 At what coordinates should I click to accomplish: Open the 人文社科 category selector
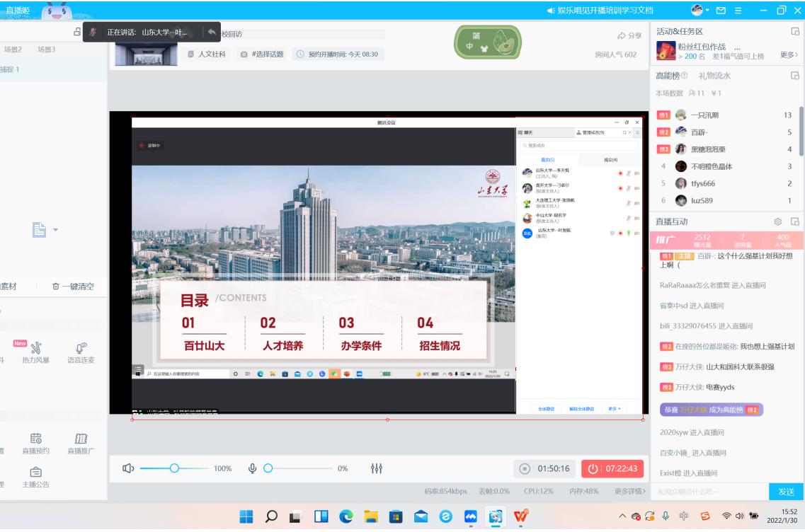coord(207,54)
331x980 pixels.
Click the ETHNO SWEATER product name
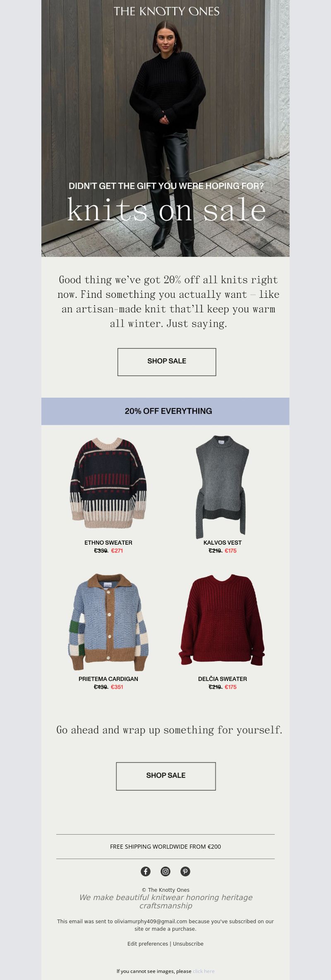[x=108, y=543]
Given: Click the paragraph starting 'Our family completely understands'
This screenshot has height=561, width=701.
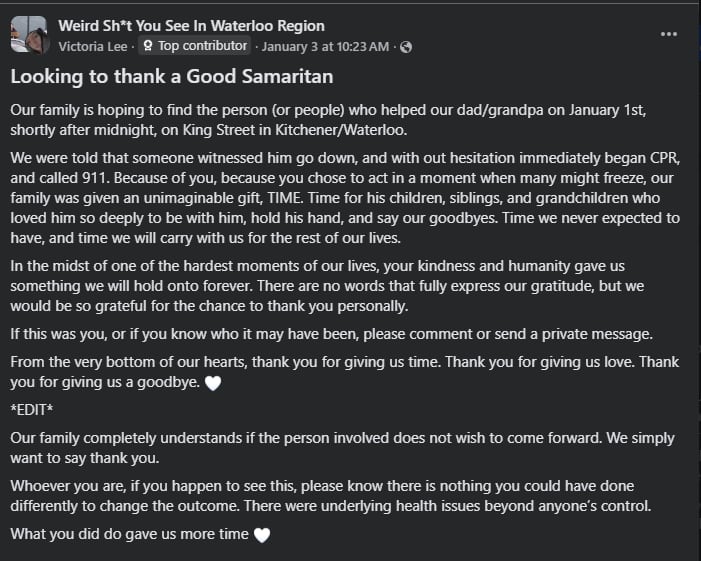Looking at the screenshot, I should [342, 448].
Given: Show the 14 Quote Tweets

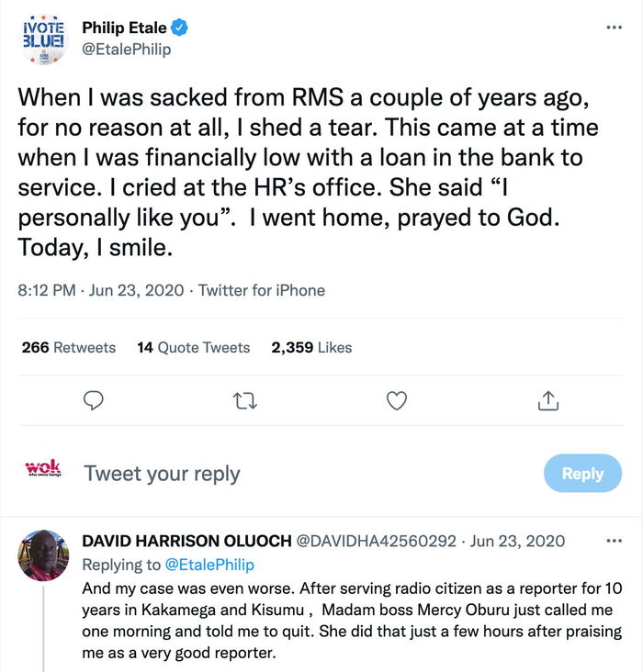Looking at the screenshot, I should pos(193,347).
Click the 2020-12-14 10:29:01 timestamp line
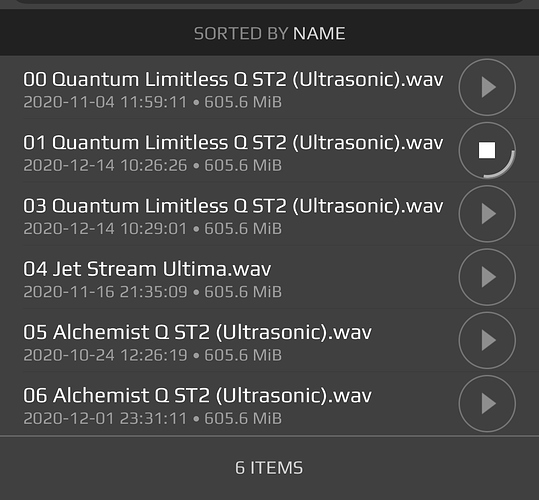Viewport: 539px width, 500px height. click(x=153, y=229)

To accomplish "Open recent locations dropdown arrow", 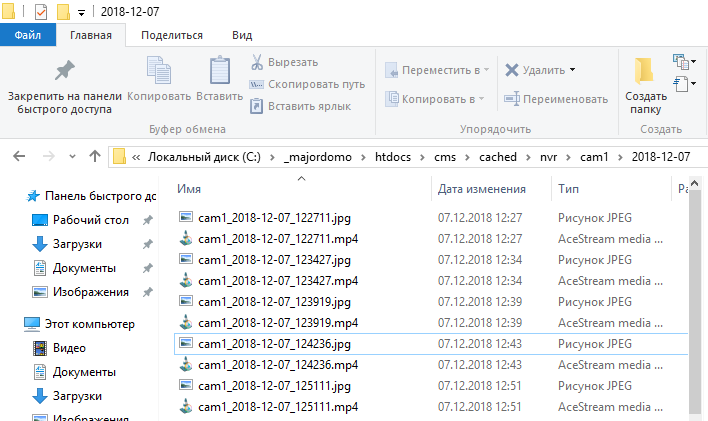I will [x=73, y=156].
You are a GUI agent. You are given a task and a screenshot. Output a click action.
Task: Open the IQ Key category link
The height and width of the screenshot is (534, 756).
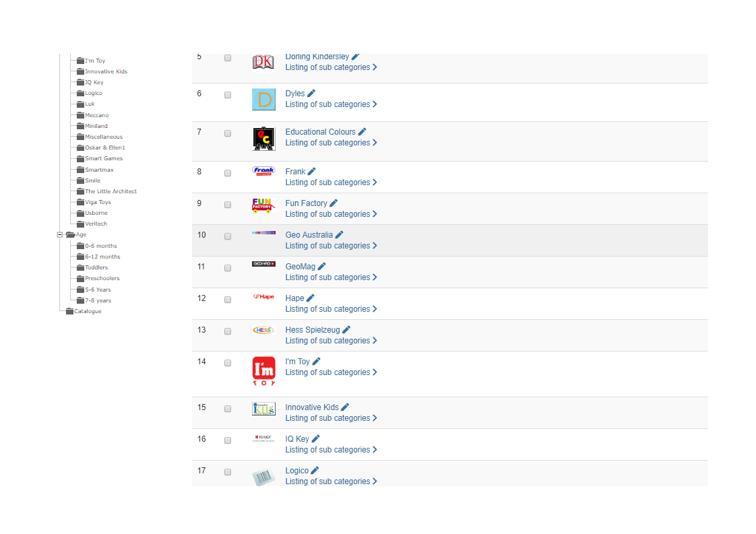297,439
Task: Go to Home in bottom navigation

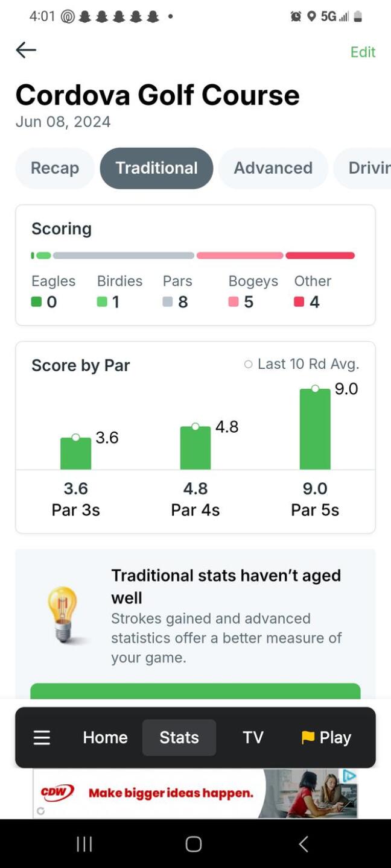Action: point(106,737)
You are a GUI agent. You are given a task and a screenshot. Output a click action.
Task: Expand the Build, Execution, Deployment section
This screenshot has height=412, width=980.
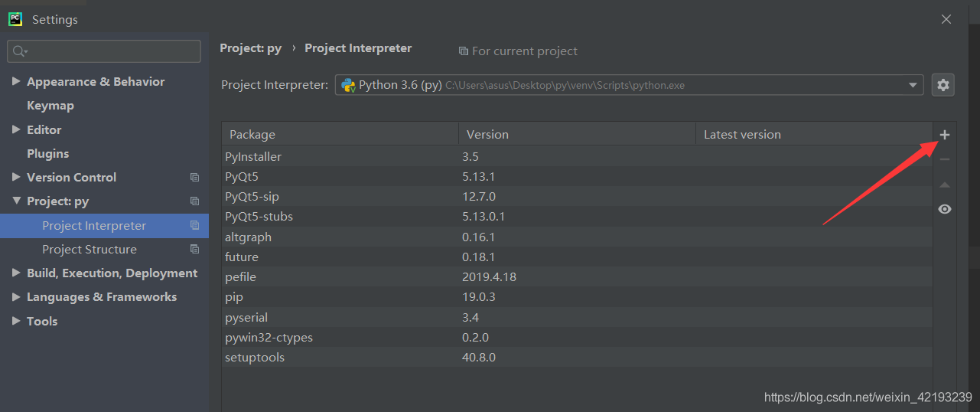[x=16, y=273]
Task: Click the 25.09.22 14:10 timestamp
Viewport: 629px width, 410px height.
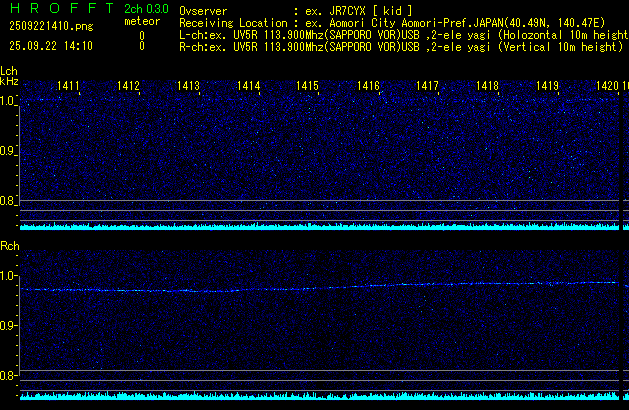Action: [47, 46]
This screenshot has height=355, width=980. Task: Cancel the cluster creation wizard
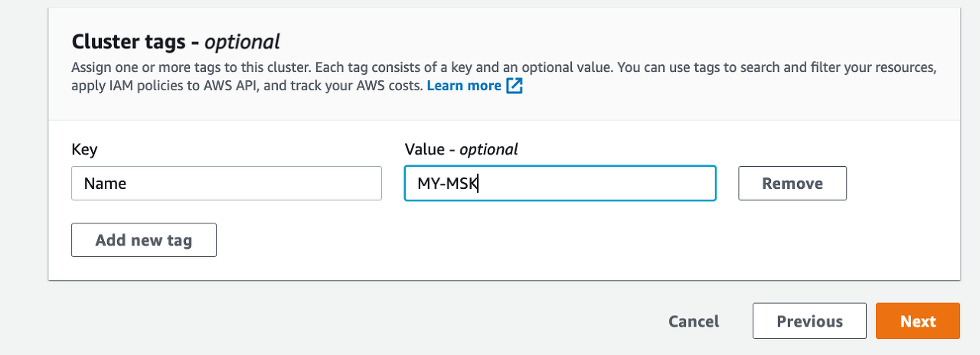(694, 321)
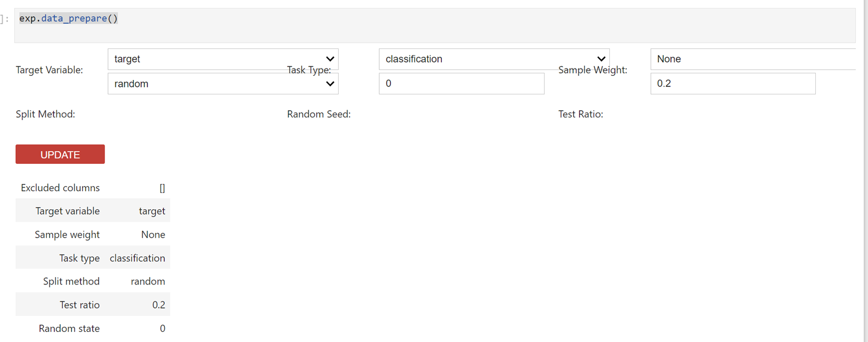Click the Test ratio summary row

pos(93,305)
******************************
What you need to do:
Every line from the one holding "Task: Expand the" through the end of the records above must be reproduced verbatim, pictures excepted.

Answer:
Task: Expand the Build, Execution, Deployment section
This screenshot has height=412, width=980.
[x=16, y=273]
Task: Click the 25.09.22 14:10 timestamp
Viewport: 629px width, 410px height.
Action: [47, 46]
This screenshot has height=355, width=980. Task: Cancel the cluster creation wizard
(694, 321)
Click the Test ratio summary row

pos(93,305)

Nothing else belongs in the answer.